Jonah Sidhom said...

In terms of animators that inspire me, the ones whose work I actually know are basically all from Pixar. Carlos Baena and Victor Navone have both provided some insightful tutorials on their blogs which feature some of their animation. They basically explain their process for certain shots. I know a lot of students frequent those tutorials, so my guess would be that their work is the most recognizable (in terms of matching animation with a name) to a lot of students of computer animation.

J Caswell said...

I couldn't agree more. I'm convinced the public still thinks Walt Disney creates these movies.

chris said...

In 15 years, the animators that students will be familiar with are the ones working on the web.

Doing web cartoons gives a person the chance to own their material, and also to exploit their own name as a creative force.

Floyd Norman said...

Clearly, animators never had a high profile in the media. Not even the Disney masters. Yet, in spite of this, the public became aware of a few. Especially in the late eighties and early nineties.

Today's CGI motion pictures have succeeded in making animators truly invisible. Nobody knows who animates these films nor do they care to know. It's truly sad.

Pete Emslie said...

I agree with what Floyd just said. CG animators, no matter how good they are, can never have their work picked out and recognized because they're working within the confines of a pre-determined model limited in movement by its rig. I don't believe that the movement and acting can ever be enough to distinguish their animation from anybody else's in the film.

In contrast, the traditional animators who worked for decades at Disney, Warners and MGM, while trying to adhere to the house style and stay on-model with the characters, couldn't help but inject something of their own style into the animation. That's because a drawing is as personal as ones handwriting, therefore to those with a trained eye, the animation of Ward Kimball, Milt Kahl, Ken Harris, Hawley Pratt, etc. becomes quite identifiable with the artist's hand.

For instance, in "The Jungle Book", a film I know very well, I could likely identify who was principal animator on most of the characters in any given scene. I can identify whether a scene of Baloo was animated by Frank Thomas, Ollie Johnston, or the one scene I know to be done by Milt Kahl. To a lesser extent, I could possibly identify the animator in many of the scenes from a more recent Disney film like "The Little Mermaid". (I can certainly tell a Glen Keane scene of Ariel from one done by Mark Henn. I prefer Henn's, by the way.)

But CG animation inherently all looks the same due to the pre-existing rigged model that levels the playing field. While I can well appreciate the talent and effort in a Pixar film, I wouldn't be able to name a single Pixar animator's individual scenes. I really don't see any CG animators ever reaching the same heights of personal glory that traditional animators have long enjoyed. Too bad.

JPilot said...

Mr. Incredible: You mean you killed off real heroes so that you could *pretend* to be one?

Syndrome: Oh, I'm real. Real enough to defeat you! And I did it without your precious gifts, your oh-so-special powers. I'll give them heroics. I'll give them the most spectacular heroics the world has ever seen! And when I'm old and I've had my fun, I'll sell my inventions so that *everyone* can have powers. *Everyone* can be super! And when everyone's super...

————

**LIST OF TASKS**
A) Answer each from the comment thread:
(i) Which two animators does Jonah Sidhom say have posted tutorials on their blogs?
(ii) According to chris, which animators will students be familiar with in 15 years?
(iii) Whose scenes of Ariel does Pete Emslie say he prefers?
B) Name every person who posted a comment in the comment thread.
The listing has no part in these tasks.

**SUPPLIED DATA**
————

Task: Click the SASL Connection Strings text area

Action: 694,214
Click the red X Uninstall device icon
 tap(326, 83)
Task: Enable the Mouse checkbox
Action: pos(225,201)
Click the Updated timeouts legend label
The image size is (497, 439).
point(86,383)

————

**RESPONSES TO THE TASKS**
A)
(i) Carlos Baena and Victor Navone
(ii) The ones working on the web
(iii) Mark Henn's

B) Jonah Sidhom, J Caswell, chris, Floyd Norman, Pete Emslie, JPilot